Are you talking about  a backdoor trojan?? c99shell.php... google...


----------



## Lucky_star (Mar 24, 2007)

Better download the whole website. So, you can get the actual directory structure..


----------



## Shasanka_Gogoi (Mar 24, 2007)

I don't know what u are talking bout . But I think this is it. Use Opera Browser and OPen the Web page whose structure you want to view, Now right click on the page and select "Source".


----------



## sumeetindia (Mar 24, 2007)

U can use WEBEXTRACTOR to download the whole website in your H.D.

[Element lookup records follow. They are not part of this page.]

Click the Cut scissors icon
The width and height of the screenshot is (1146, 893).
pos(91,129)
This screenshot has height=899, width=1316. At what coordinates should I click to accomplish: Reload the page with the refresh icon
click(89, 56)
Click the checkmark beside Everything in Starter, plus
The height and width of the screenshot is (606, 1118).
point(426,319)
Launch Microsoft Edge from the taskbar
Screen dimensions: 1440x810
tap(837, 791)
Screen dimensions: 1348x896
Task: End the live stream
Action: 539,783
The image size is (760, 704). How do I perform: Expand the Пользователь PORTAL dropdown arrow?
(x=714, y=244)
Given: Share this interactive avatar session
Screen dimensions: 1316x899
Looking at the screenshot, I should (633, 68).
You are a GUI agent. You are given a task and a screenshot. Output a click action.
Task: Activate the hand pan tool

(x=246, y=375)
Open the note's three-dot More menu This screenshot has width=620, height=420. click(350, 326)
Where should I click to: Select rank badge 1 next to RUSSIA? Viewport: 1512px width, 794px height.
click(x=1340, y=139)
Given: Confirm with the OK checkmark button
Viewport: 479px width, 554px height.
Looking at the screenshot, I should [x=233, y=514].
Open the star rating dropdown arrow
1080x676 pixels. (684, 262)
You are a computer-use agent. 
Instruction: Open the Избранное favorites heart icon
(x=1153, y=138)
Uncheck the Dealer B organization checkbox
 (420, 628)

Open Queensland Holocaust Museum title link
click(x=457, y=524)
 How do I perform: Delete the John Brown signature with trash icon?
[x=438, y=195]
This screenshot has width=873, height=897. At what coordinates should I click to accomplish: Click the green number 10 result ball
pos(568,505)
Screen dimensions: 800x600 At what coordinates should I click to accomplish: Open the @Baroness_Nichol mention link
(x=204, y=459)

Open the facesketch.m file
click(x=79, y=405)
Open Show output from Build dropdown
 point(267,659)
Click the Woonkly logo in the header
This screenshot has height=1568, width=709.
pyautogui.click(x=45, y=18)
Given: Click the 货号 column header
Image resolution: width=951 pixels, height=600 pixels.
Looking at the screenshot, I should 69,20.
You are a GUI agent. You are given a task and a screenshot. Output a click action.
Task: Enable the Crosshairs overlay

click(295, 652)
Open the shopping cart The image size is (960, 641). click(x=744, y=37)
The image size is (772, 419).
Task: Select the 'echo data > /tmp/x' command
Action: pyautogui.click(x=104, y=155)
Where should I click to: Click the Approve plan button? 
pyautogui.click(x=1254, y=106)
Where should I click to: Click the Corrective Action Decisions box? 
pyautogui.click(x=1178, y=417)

You are asking for what FTP explorers can do!! BUT U have mentioned not to use them. !!!!


----------



## VexByte (Mar 27, 2007)

*What I'm asking is for softwares which we can use to browse through the directory structure of HTTP sites like we use Windows Explorer.*

For example, if there is an images or downloads directory, the software should provide the provision to list all the files inside that directory. I don't have any intention to modify/hack the files. *Just need a softie to view all the files inside a directory or atleast copy the link location.*

I have tried to browse the directory structure of some HTTP sites using some FTP softies. But it doesn't work !!!


----------



## shashanktyagi1 (Mar 27, 2007)

you just cant access the ftp drive without any password. 
yourself imagine if anyone can see the info stored on ftp then what about login passwords and things like that. 
to get to see ftp structure without password is called hacking.


----------



## mahendraraut (Mar 31, 2007)

yes u can use site downloader like 'winhttrack'
 so it will give u the virtual directory, by which u can surf that site offline.

and yes if u r thinking to view directory structure as we see in windows then as per knowledge u have to use ftp to that site..

and yes if u r thinking to view directory structure as we see in windows then as per knowledge u have to use ftp to that site..


----------



## VexByte (May 24, 2007)

_Finally found out the right software that suits my needs !!!_

The Site explorer of *www.freedownloadmanager.org/ works fine.


----------